Ginger is a flowering plant with fat nodular roots. It is these roots that we traditionally know as ginger. Whilst ginger can be bought crystalised, dried or as an essential oil, we always use the fresh root. I keep it in the fridge and snap off a piece to use as and when I need it.

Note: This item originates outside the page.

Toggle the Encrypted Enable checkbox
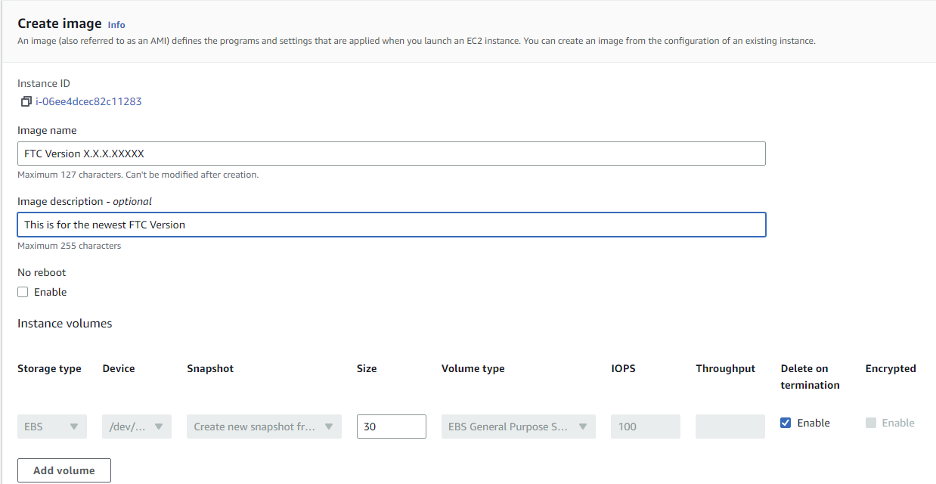 tap(871, 423)
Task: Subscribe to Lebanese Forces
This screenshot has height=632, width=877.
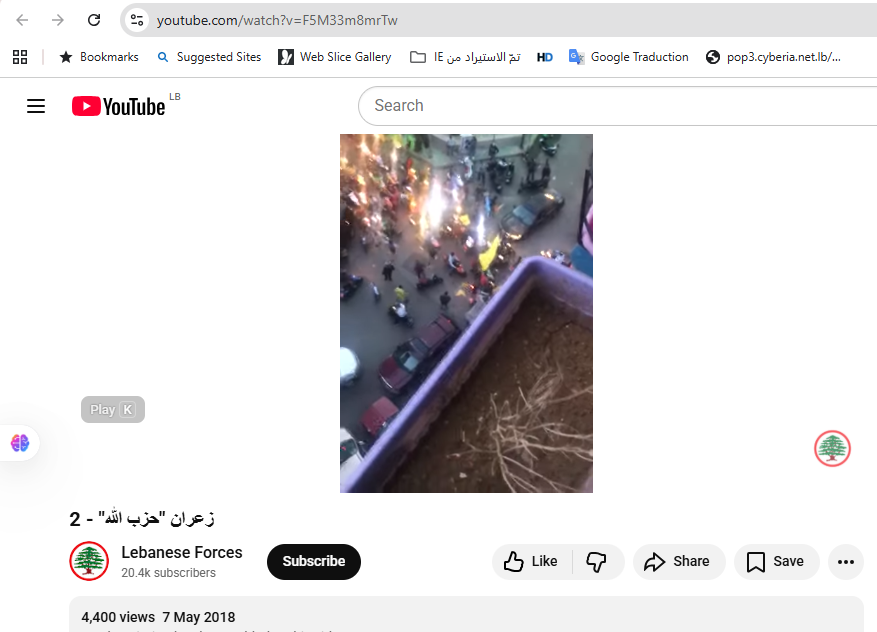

Nutritional Contents of Ginger
100 grams of fresh ginger contains:
80 calories/ 17.8 g carbohydrates/ 1.8 g protein
0.7 g fat/ 2 g fibre/ 415 mg potassium/
0.2 mg copper/ 0.2 mg manganese/
43 mg magnesium/ 5 mg vit C/ 0.2 mg vit B6/
0.7 mg niacin/ 34 mg phosphorus/ 0.6 mg iron
It also contains varying amounts of the following anti-inflammatory compounds:
gingerol, shogaol, paradol and zingerone.
Health Benefits of Ginger
Ginger helps with nausea; fungal infections; stomach ulcers; menstrual pain; cancer; blood sugar; joint and muscle pain; cholesterol; digestion; mental alertness; inflammation and bacterial infections
I use it almost daily; I love the tangy zinginess it has. About five times a week I drink a huge glass full of freshly pressed juices. I juice as an occasional meal replacement, but mainly my goal is the inclusion of curly kale in my diet. I hate curly kale, but it’s health benefits outweigh any aversion I might have to its rather bitter taste. So I include about five handfuls of it in a juice with carrot, celery, apple and pineapple….and about an inch or so of fresh ginger. It peps up the flavour of these combined juices and (so long as I don’t look at its lurid green colour) makes me completely oblivious to the addition of curly kale.
I also use it grated with lemon juice, avocado oil and raw honey as a dressing over my rice and pasta salads. So yummy scrum!